Em época em que o cinema se acomoda em novos paradigmas de permissividade e flutuação, Wes Craven o reafirma como ferramenta de produção de sentido, de intervenção direta na sociedade na qual a arte está fundada. Não é por o cinema ter passado a ignorar essa patologia de fundação que ela deixou de existir, e A Sétima Alma vem também como esse bug, esse vírus que precisa ser disseminado para que uma certa perspectiva (diria até uma certa lucidez) seja retomada em um cinema que se tornou por demais vaporoso, por demais flutuante em seus próprios afetos. Não deixa de ser curioso que um sujeito outrora essencial para o estabelecimentos desses mesmos novos paradigmas na década de 80 – que implodia os limites (e as consequências) entre ficção e realidade na personagem genial de Fred Krueger – venha, sistematicamente, reafirmando essa vocação do cinema como criador de imaginário e de cultura de forma mais acentuada ao menos desde Pânico 3 (2000), culminando na mais eloqüente resposta ao 11 de Setembro dada pelo cinema americano que é Vôo Noturno (2005).

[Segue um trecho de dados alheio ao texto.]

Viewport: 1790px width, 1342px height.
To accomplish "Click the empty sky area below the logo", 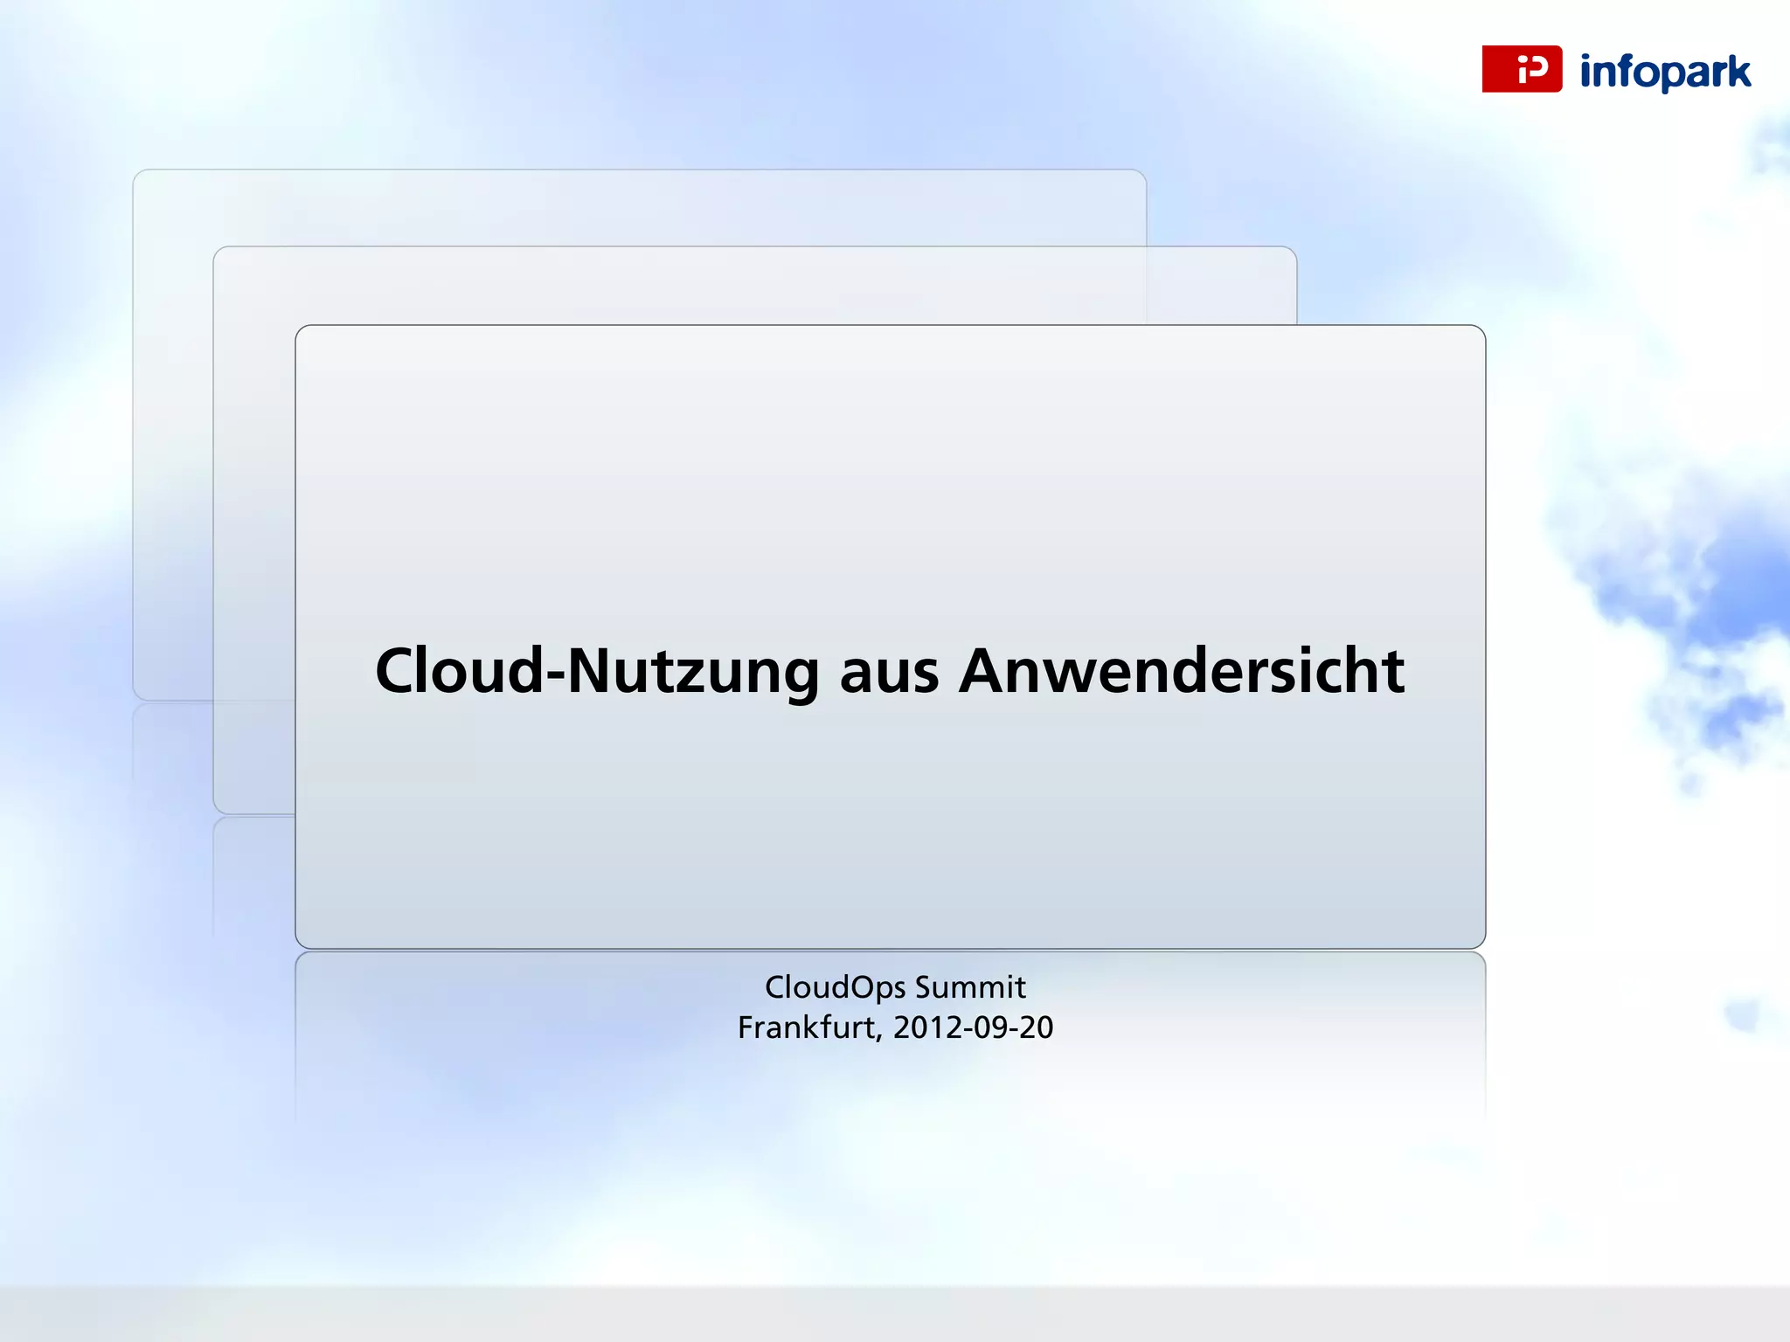I will pyautogui.click(x=1617, y=218).
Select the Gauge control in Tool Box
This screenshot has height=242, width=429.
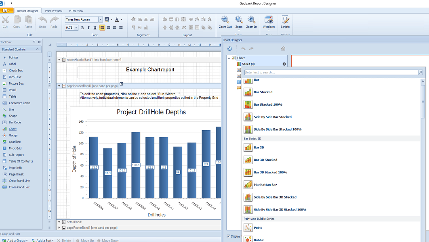coord(13,135)
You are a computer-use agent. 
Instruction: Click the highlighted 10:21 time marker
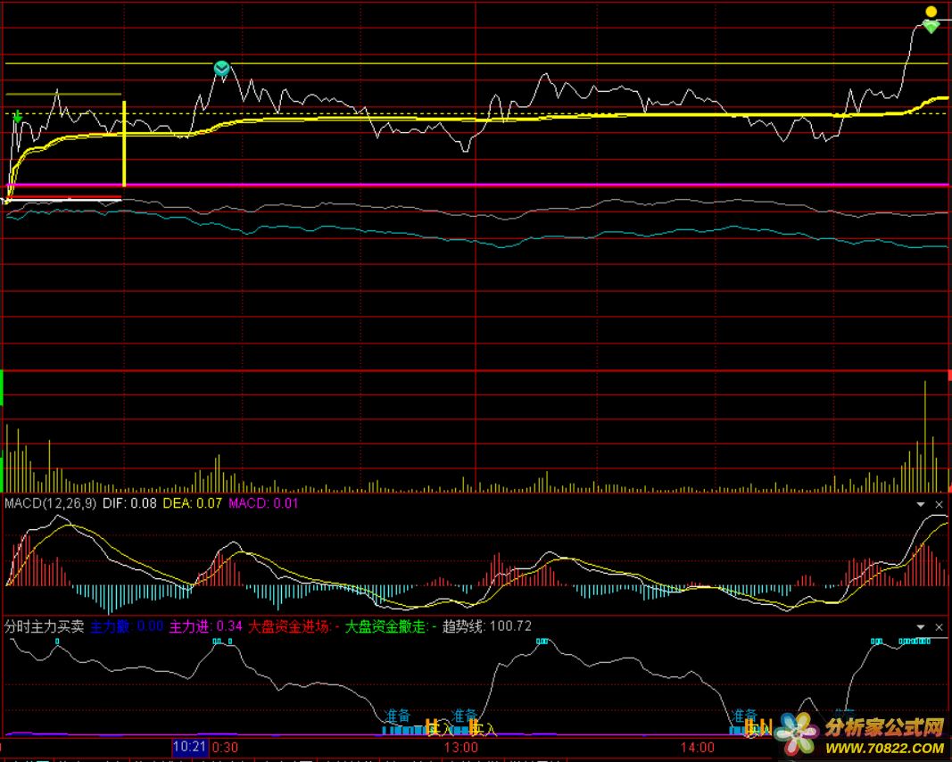(189, 746)
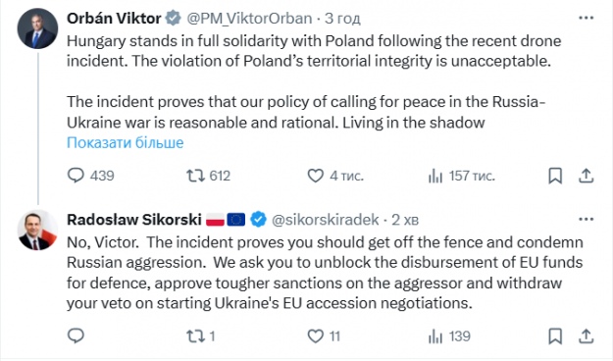
Task: Open the author name link on the top post
Action: coord(114,18)

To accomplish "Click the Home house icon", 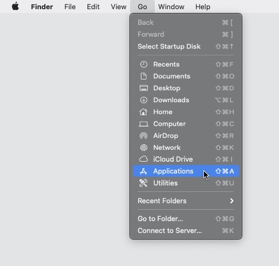I will [144, 112].
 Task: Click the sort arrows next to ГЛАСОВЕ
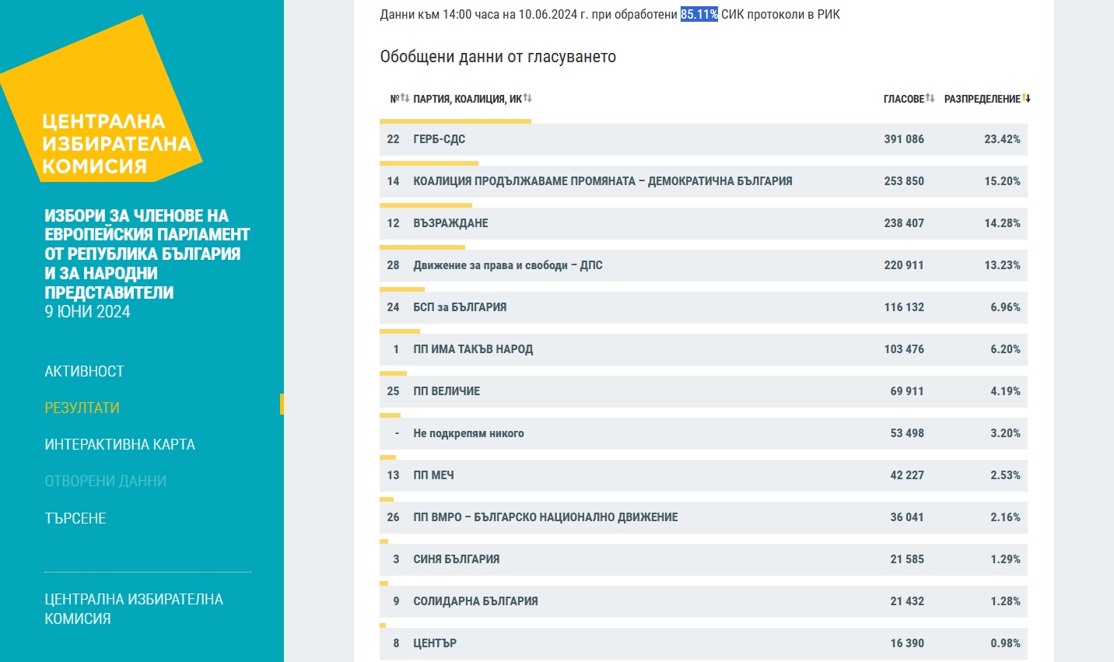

Craven – artista que, nos altos e baixos, sempre manteve a pulsação dos EUA na ponta dos dedos – reafirma obstinadamente essa responsabilidade em A Sétima Alma, fazendo aqui uma oportuna reafirmação de princípios, atestando a necessidade de se recolocar o cinema em seus trilhos. É de fato irônico que, também desde Pânico 3, seus filmes venham perdendo ressonância, gritando afirmações que seguem incompreendidas e colecionando recordes de suposta inexpressividade (A Sétima Alma – convertido em 3D para o lançamento americano – foi a pior estréia da história no formato). Mas, em A Sétima Alma, Craven reconhece tanto esse desprestígio quanto a sua irrelevância: para que a ficção se complete, basta que uma pessoa acredite. Basta que alguém olhe para os bonecos, veja que são bonecos, e ainda assim não tenha dúvidas de que eles estão vivos, demasiado vivos.